◆ WHAT THE TASK REQUIRES
Report, in full, each line of the rows below that contains the word "next".

____________

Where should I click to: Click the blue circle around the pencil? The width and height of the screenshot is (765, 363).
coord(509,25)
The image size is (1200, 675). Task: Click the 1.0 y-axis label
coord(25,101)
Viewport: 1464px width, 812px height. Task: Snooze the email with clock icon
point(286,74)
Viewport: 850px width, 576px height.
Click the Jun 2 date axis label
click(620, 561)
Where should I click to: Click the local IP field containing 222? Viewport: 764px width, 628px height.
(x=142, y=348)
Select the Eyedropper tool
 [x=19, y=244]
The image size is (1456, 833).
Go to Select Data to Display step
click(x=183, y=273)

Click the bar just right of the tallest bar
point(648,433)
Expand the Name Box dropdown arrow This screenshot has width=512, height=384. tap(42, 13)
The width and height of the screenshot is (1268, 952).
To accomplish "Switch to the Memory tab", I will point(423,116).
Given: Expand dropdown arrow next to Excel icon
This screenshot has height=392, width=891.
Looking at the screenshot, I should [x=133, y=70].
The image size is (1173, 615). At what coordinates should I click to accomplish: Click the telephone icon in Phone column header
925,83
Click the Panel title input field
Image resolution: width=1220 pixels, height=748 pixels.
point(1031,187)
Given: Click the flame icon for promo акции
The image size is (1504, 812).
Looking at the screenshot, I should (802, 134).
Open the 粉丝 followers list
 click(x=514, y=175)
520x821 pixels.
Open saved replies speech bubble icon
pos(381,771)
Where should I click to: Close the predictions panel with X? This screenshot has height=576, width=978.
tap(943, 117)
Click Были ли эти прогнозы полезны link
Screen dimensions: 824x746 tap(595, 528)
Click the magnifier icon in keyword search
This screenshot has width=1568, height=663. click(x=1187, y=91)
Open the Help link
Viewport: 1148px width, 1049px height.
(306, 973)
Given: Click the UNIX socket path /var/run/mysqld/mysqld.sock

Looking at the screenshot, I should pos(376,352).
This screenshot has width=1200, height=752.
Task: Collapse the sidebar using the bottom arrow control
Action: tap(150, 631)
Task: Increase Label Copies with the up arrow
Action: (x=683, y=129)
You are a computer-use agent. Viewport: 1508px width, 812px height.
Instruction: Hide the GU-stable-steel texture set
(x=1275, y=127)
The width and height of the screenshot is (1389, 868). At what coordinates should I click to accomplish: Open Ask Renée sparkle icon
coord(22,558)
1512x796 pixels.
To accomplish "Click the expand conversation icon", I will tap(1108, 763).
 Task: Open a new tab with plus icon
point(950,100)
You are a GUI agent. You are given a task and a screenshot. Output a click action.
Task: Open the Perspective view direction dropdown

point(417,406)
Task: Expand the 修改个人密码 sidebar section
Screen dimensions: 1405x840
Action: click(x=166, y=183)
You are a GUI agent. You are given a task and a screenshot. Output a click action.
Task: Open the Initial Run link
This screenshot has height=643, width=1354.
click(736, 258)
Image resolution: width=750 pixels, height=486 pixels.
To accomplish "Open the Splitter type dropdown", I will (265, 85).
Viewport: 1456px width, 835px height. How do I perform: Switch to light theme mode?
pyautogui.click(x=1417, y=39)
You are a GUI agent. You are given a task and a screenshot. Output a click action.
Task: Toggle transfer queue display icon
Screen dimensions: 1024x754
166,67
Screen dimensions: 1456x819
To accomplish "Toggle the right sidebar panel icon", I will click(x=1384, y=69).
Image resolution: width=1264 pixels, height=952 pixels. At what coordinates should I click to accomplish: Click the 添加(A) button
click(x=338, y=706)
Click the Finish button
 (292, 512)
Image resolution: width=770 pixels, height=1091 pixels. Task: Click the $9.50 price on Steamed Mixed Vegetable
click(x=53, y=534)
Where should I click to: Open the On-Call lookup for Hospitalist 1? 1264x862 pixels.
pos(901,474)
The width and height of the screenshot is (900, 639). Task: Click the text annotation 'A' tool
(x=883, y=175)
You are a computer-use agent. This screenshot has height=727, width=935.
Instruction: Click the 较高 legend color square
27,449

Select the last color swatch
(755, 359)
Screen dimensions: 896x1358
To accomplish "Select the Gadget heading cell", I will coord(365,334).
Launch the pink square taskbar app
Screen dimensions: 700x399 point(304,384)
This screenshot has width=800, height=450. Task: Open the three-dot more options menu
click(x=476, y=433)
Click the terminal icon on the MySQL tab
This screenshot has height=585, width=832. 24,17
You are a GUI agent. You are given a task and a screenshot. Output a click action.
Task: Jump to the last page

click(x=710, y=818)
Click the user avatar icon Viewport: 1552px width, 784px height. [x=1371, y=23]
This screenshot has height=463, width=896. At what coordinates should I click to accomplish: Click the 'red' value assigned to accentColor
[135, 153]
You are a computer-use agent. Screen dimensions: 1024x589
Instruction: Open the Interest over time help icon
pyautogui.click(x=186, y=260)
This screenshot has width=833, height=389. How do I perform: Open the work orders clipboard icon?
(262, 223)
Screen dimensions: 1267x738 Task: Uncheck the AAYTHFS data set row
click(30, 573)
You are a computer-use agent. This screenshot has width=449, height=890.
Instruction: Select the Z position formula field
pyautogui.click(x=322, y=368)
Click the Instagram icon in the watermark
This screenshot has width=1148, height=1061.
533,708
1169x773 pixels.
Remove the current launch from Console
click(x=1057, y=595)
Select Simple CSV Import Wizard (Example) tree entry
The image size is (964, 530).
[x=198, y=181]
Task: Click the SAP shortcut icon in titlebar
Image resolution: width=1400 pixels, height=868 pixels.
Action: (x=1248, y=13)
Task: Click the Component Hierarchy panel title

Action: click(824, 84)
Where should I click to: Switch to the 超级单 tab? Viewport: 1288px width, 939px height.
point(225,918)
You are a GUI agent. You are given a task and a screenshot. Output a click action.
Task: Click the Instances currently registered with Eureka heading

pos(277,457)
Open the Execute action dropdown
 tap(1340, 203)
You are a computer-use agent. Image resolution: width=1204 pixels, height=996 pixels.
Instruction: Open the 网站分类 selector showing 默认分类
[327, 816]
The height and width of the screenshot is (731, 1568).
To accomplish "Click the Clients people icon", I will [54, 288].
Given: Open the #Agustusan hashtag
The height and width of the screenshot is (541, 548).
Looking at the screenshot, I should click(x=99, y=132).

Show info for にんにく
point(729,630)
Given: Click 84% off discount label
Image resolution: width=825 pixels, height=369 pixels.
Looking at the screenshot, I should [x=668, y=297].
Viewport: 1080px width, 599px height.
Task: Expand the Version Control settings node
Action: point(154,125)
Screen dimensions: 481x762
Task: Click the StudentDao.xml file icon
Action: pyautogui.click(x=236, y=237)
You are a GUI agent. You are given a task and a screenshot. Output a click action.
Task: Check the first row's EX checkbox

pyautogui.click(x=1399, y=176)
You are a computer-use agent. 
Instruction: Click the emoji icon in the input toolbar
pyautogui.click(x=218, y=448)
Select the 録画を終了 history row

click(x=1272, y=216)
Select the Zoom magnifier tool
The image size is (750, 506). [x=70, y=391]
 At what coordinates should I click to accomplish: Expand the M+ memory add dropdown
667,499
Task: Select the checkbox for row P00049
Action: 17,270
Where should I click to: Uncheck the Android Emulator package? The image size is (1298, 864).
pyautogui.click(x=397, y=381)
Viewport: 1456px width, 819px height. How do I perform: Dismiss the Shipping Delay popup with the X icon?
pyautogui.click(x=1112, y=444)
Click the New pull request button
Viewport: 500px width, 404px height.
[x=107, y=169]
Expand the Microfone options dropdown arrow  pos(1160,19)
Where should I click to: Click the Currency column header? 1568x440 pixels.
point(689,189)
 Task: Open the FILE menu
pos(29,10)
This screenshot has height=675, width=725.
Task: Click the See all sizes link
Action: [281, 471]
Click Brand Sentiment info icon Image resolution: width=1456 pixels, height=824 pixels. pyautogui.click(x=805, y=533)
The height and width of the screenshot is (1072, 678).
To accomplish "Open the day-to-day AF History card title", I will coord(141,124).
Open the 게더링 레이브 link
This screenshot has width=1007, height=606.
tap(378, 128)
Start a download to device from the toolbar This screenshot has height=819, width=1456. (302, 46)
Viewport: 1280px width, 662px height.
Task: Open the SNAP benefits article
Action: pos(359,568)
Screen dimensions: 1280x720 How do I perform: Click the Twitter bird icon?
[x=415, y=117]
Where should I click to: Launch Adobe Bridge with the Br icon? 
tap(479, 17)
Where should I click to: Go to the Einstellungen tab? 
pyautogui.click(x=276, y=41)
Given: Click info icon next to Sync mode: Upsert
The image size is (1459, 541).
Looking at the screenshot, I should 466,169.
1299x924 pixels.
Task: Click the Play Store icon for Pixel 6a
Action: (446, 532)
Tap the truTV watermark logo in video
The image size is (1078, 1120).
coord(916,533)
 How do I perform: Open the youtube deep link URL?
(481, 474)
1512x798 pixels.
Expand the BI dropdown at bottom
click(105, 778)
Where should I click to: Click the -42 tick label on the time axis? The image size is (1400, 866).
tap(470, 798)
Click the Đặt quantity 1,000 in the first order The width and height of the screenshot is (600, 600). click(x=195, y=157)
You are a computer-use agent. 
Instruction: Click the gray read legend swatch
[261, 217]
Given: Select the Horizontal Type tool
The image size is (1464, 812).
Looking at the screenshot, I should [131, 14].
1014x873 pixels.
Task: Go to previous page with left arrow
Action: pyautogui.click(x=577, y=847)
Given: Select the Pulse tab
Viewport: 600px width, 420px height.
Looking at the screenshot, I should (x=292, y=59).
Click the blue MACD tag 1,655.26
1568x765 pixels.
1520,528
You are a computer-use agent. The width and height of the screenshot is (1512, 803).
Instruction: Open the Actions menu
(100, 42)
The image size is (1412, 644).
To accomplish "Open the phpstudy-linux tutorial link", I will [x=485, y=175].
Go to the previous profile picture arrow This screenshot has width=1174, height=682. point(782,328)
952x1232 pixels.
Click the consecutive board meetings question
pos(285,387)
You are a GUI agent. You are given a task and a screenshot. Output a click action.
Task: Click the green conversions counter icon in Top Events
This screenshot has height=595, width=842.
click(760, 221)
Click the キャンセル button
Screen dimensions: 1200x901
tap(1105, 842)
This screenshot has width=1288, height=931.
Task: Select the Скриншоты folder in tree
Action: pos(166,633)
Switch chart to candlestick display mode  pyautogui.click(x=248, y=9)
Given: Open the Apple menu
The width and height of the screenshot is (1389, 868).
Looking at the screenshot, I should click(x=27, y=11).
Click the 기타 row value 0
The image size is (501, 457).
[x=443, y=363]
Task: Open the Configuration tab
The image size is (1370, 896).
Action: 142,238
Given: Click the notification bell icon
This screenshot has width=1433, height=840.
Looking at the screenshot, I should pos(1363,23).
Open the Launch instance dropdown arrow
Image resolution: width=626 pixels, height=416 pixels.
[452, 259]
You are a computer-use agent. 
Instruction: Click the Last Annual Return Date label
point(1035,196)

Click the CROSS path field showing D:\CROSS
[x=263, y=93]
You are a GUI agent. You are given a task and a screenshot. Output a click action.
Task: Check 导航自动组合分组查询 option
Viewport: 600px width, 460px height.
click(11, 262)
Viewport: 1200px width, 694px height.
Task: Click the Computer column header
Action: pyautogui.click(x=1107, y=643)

____________

◆ TASK SOLUTION
Given: Expand dropdown arrow next to Excel icon
Given: Click info icon next to Sync mode: Upsert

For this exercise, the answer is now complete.